Así que podemos informar, mentir, engañar, dominar o liberar. Estos canales comunicativos con sus signos y símbolos de fondo, se manifiestan de forma privilegiada y se mantienen por épocas e incluso por generaciones, acostumbrando a los habitantes de un territorio a cierta naturalidad, sin que por supuesto sea natural. Lo que precisamente distingue al ser humano de los otros seres vivientes es la posibilidad de cambio, de deshacer los errores, es decir de pensar. Hacer visible esta realidad fue el gran logro de Sigmund Freud, el “inconsciente” que se revela en sueños, lapsus, síntomas y por el cual sufren los Neuróticos. Más tarde Carl Jung toma la misma idea y la aplica a conglomerados y postula su “inconsciente colectivo” aunque ya Freud lo había anunciado en varias de sus obras. Las sociedades, su dinamismo, el individuo y el sufrimiento humano podemos entenderlo con la estrategia de la sospecha, siempre una pregunta para el inquieto ser humano. ¿De dónde proviene tal imposición? ¿Por qué debo obedecer a tal orden? ¿Qué me llevó a actuar de una manera no consentida? ¿Quién soy realmente?

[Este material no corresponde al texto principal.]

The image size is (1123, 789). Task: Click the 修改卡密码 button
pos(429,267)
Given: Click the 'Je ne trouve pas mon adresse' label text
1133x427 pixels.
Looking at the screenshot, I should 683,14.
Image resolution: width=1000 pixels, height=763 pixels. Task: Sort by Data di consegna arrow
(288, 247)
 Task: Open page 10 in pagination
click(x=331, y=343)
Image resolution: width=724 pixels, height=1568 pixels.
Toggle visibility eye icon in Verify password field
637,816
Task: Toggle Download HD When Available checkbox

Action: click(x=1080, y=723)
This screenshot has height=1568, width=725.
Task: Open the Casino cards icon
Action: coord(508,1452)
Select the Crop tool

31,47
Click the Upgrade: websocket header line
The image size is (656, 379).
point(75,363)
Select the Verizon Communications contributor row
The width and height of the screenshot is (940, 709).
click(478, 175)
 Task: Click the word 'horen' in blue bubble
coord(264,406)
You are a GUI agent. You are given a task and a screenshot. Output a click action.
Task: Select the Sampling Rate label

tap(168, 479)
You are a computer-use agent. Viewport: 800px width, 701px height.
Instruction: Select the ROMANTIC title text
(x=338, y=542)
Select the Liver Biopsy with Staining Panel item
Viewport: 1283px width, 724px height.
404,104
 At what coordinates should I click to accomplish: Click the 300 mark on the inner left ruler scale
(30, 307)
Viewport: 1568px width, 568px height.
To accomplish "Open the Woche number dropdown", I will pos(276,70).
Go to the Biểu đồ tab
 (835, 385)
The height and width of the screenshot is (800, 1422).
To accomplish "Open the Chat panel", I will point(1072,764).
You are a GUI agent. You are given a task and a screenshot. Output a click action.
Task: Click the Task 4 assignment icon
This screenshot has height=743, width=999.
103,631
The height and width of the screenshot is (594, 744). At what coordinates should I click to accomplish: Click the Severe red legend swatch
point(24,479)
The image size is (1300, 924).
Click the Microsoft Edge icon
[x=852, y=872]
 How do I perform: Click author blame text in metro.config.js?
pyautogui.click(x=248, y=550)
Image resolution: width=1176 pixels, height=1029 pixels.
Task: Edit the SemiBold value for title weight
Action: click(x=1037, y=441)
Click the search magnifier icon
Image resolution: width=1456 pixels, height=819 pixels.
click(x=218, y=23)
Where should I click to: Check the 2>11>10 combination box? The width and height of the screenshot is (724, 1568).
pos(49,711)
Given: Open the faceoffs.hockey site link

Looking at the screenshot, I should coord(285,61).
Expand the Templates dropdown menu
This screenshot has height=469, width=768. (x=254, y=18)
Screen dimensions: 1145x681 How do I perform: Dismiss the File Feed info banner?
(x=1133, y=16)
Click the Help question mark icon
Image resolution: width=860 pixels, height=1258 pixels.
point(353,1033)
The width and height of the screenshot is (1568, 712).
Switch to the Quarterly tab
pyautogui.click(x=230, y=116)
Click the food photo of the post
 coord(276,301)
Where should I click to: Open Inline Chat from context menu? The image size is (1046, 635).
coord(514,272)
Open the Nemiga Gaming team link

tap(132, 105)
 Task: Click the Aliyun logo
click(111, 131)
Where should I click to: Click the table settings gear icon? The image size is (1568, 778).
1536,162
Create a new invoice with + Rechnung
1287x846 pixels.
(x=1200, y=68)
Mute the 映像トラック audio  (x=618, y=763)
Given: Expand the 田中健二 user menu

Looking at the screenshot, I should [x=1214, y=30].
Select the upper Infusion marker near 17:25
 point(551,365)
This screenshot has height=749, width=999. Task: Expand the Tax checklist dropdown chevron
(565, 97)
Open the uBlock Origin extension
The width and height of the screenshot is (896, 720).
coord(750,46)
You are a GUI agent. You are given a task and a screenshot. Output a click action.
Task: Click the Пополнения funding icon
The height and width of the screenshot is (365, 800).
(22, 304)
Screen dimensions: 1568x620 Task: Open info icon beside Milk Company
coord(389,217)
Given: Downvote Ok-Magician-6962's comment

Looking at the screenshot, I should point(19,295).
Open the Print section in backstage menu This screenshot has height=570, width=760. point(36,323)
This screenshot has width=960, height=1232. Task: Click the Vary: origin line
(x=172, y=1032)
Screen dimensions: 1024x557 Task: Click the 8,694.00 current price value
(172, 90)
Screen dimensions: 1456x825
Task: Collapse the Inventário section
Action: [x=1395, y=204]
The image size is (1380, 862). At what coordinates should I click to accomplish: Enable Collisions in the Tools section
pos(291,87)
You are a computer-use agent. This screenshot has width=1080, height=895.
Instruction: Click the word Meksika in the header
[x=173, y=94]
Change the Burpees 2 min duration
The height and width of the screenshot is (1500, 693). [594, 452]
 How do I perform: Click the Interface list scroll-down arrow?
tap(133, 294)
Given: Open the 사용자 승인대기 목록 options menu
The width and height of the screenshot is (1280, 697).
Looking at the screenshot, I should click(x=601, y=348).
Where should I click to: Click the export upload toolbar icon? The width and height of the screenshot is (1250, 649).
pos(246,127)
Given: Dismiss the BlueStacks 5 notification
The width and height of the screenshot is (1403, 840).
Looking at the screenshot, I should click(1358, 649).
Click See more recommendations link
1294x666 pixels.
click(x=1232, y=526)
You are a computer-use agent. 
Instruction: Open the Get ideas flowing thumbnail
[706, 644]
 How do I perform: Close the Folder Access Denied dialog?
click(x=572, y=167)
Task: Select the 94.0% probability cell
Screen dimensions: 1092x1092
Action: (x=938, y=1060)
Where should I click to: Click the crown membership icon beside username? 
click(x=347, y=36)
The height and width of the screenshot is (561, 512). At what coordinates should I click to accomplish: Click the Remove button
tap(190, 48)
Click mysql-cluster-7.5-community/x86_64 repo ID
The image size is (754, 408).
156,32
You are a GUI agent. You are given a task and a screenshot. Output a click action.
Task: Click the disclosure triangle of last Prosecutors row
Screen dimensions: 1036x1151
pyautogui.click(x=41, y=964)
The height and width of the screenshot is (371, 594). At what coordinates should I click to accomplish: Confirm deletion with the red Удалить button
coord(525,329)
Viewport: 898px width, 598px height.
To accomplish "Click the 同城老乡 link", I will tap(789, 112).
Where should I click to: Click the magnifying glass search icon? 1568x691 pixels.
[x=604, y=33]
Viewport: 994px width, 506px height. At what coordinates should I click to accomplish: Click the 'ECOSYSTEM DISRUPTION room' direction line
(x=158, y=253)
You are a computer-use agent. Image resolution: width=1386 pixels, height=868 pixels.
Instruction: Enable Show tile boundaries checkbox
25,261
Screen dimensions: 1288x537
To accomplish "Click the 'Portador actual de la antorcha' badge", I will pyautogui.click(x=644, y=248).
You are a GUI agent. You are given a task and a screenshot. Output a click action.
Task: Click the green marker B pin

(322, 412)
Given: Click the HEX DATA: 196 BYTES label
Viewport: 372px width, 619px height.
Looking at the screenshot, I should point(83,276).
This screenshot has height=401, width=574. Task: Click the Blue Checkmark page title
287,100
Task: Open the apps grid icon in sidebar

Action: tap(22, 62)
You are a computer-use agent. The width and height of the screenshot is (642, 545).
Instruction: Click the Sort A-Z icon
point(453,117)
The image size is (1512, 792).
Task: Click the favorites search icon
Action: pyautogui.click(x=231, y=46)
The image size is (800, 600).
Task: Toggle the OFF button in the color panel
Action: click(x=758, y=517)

No podemos acostumbrarnos a la destrucción y a la barbarie. No podemos ver como normal tanta aberración y el desparpajo con la que se lleva a cabo tanta ignominia. Ya el solo hecho de sentir una profunda repulsión por estos actores de lo macabro, es de por sí, un acto de resistencia. No dejemos de pensar y de leer las crónicas cotidianas de nuestros escritores que van dejando testimonios. No dejemos de pensar y reclamar nuestros derechos. No dejemos de sorprendernos e indignarnos por cada movimiento de desprecio a nuestra nación. No perdamos los signos que nos alertan sobre la locura y denunciémosla así como insania. No podemos dejar que los signos y símbolos que tratan de imponer para la formación del “hombre nuevo” se apodere de nuestro ser. La rebeldía que siempre nos ha caracterizado está allí y goza de buena salud, aunque a veces no nos guste la forma como se expresa; es un buen síntoma de que no nos han podido doblegar. Nadie, absolutamente nadie está encumbrado para señalar a otros su destino. Rebeldes hemos sido y rebeldes seguimos, es nuestro gran capital junto con la certeza de que todo cambia y cambiará. Es tarea de la dirigencia política encauzar la rebeldía.